Data

———

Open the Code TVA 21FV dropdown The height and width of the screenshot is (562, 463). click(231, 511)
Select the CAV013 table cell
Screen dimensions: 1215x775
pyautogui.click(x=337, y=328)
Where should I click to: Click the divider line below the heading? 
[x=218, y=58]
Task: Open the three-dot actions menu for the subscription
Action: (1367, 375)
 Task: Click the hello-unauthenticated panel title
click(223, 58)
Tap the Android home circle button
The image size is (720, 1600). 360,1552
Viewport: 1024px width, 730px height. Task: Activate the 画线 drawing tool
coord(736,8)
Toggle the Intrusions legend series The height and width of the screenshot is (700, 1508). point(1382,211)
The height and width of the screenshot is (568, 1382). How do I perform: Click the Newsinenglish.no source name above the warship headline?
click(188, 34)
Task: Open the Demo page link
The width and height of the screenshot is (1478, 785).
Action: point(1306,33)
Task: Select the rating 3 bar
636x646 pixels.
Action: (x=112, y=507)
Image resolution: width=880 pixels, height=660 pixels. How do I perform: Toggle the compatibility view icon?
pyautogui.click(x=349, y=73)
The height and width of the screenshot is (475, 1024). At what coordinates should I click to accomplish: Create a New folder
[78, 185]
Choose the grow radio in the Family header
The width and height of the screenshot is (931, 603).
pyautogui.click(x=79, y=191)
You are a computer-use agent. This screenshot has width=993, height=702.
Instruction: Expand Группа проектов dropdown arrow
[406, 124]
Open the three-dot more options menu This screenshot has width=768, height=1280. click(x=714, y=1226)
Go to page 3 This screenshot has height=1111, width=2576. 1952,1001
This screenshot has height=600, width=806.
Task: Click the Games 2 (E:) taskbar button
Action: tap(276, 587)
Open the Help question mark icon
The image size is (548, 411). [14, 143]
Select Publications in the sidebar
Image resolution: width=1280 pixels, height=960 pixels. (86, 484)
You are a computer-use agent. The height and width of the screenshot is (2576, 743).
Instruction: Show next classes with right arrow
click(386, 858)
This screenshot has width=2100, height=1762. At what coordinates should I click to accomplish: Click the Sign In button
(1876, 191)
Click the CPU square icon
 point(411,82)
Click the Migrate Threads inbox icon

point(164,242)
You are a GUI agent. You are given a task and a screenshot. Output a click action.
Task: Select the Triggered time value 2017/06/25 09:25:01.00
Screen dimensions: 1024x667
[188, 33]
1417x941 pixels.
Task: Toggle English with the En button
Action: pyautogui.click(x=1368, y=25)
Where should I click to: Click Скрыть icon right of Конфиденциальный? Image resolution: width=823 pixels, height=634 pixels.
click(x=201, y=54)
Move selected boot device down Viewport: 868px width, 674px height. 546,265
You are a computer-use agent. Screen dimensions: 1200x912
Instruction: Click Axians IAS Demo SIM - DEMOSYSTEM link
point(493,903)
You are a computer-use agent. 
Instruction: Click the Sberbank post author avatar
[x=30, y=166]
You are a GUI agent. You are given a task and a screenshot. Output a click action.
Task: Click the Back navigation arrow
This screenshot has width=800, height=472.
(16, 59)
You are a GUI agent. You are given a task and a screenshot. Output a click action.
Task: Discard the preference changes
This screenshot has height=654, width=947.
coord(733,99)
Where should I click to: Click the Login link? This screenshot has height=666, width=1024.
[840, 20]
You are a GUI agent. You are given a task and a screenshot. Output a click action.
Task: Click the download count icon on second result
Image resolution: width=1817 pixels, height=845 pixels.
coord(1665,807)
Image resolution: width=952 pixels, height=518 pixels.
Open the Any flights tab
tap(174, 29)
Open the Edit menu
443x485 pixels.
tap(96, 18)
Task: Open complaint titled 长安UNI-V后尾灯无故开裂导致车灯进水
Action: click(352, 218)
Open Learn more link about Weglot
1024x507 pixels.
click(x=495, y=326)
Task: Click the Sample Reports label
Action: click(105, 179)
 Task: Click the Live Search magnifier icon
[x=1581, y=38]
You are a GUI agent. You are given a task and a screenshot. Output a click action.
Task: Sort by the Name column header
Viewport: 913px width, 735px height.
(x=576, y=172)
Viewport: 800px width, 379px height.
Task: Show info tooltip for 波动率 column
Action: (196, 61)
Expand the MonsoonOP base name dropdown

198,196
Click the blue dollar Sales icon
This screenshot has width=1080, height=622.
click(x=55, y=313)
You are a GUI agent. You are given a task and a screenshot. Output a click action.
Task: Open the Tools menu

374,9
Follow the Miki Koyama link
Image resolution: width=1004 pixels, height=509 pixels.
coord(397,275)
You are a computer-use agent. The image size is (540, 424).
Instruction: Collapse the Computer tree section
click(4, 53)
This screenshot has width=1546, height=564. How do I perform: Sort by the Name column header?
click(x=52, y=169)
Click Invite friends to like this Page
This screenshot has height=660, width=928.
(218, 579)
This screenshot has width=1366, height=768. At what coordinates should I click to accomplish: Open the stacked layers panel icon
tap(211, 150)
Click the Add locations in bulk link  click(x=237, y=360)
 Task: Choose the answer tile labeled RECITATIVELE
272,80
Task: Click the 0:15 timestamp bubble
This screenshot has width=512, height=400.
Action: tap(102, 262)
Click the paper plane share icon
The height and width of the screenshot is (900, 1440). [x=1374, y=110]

———

Activity
Print the material exactly as written, omitting nothing.

Your solution
Open the Code TVA 21FV dropdown The height and width of the screenshot is (562, 463). click(231, 511)
Select the CAV013 table cell
Screen dimensions: 1215x775
pyautogui.click(x=337, y=328)
Where should I click to: Click the divider line below the heading? 
[x=218, y=58]
Task: Open the three-dot actions menu for the subscription
Action: (1367, 375)
 Task: Click the hello-unauthenticated panel title
click(223, 58)
Tap the Android home circle button
The image size is (720, 1600). 360,1552
Viewport: 1024px width, 730px height. Task: Activate the 画线 drawing tool
coord(736,8)
Toggle the Intrusions legend series The height and width of the screenshot is (700, 1508). point(1382,211)
The height and width of the screenshot is (568, 1382). How do I perform: Click the Newsinenglish.no source name above the warship headline?
click(188, 34)
Task: Open the Demo page link
The width and height of the screenshot is (1478, 785).
Action: point(1306,33)
Task: Select the rating 3 bar
636x646 pixels.
Action: (x=112, y=507)
Image resolution: width=880 pixels, height=660 pixels. How do I perform: Toggle the compatibility view icon?
pyautogui.click(x=349, y=73)
The height and width of the screenshot is (475, 1024). At what coordinates should I click to accomplish: Create a New folder
[78, 185]
Choose the grow radio in the Family header
The width and height of the screenshot is (931, 603).
pyautogui.click(x=79, y=191)
You are a computer-use agent. This screenshot has width=993, height=702.
Instruction: Expand Группа проектов dropdown arrow
[406, 124]
Open the three-dot more options menu This screenshot has width=768, height=1280. click(x=714, y=1226)
Go to page 3 This screenshot has height=1111, width=2576. 1952,1001
This screenshot has height=600, width=806.
Task: Click the Games 2 (E:) taskbar button
Action: tap(276, 587)
Open the Help question mark icon
The image size is (548, 411). [14, 143]
Select Publications in the sidebar
Image resolution: width=1280 pixels, height=960 pixels. (86, 484)
You are a computer-use agent. The height and width of the screenshot is (2576, 743).
Instruction: Show next classes with right arrow
click(386, 858)
This screenshot has width=2100, height=1762. At what coordinates should I click to accomplish: Click the Sign In button
(1876, 191)
Click the CPU square icon
 point(411,82)
Click the Migrate Threads inbox icon

point(164,242)
You are a GUI agent. You are given a task and a screenshot. Output a click action.
Task: Select the Triggered time value 2017/06/25 09:25:01.00
Screen dimensions: 1024x667
[188, 33]
1417x941 pixels.
Task: Toggle English with the En button
Action: pyautogui.click(x=1368, y=25)
Where should I click to: Click Скрыть icon right of Конфиденциальный? Image resolution: width=823 pixels, height=634 pixels.
click(x=201, y=54)
Move selected boot device down Viewport: 868px width, 674px height. 546,265
You are a computer-use agent. Screen dimensions: 1200x912
Instruction: Click Axians IAS Demo SIM - DEMOSYSTEM link
point(493,903)
You are a computer-use agent. 
Instruction: Click the Sberbank post author avatar
[x=30, y=166]
You are a GUI agent. You are given a task and a screenshot. Output a click action.
Task: Click the Back navigation arrow
This screenshot has width=800, height=472.
(16, 59)
You are a GUI agent. You are given a task and a screenshot. Output a click action.
Task: Discard the preference changes
This screenshot has height=654, width=947.
coord(733,99)
Where should I click to: Click the Login link? This screenshot has height=666, width=1024.
[840, 20]
You are a GUI agent. You are given a task and a screenshot. Output a click action.
Task: Click the download count icon on second result
Image resolution: width=1817 pixels, height=845 pixels.
coord(1665,807)
Image resolution: width=952 pixels, height=518 pixels.
Open the Any flights tab
tap(174, 29)
Open the Edit menu
443x485 pixels.
tap(96, 18)
Task: Open complaint titled 长安UNI-V后尾灯无故开裂导致车灯进水
Action: click(352, 218)
Open Learn more link about Weglot
1024x507 pixels.
click(x=495, y=326)
Task: Click the Sample Reports label
Action: click(105, 179)
 Task: Click the Live Search magnifier icon
[x=1581, y=38]
You are a GUI agent. You are given a task and a screenshot. Output a click action.
Task: Sort by the Name column header
Viewport: 913px width, 735px height.
(x=576, y=172)
Viewport: 800px width, 379px height.
Task: Show info tooltip for 波动率 column
Action: (196, 61)
Expand the MonsoonOP base name dropdown

198,196
Click the blue dollar Sales icon
This screenshot has width=1080, height=622.
click(x=55, y=313)
You are a GUI agent. You are given a task and a screenshot. Output a click action.
Task: Open the Tools menu

374,9
Follow the Miki Koyama link
Image resolution: width=1004 pixels, height=509 pixels.
coord(397,275)
You are a computer-use agent. The image size is (540, 424).
Instruction: Collapse the Computer tree section
click(4, 53)
This screenshot has width=1546, height=564. How do I perform: Sort by the Name column header?
click(x=52, y=169)
Click Invite friends to like this Page
This screenshot has height=660, width=928.
(218, 579)
This screenshot has width=1366, height=768. At what coordinates should I click to accomplish: Open the stacked layers panel icon
tap(211, 150)
Click the Add locations in bulk link  click(x=237, y=360)
 Task: Choose the answer tile labeled RECITATIVELE
272,80
Task: Click the 0:15 timestamp bubble
This screenshot has width=512, height=400.
Action: tap(102, 262)
Click the paper plane share icon
The height and width of the screenshot is (900, 1440). [x=1374, y=110]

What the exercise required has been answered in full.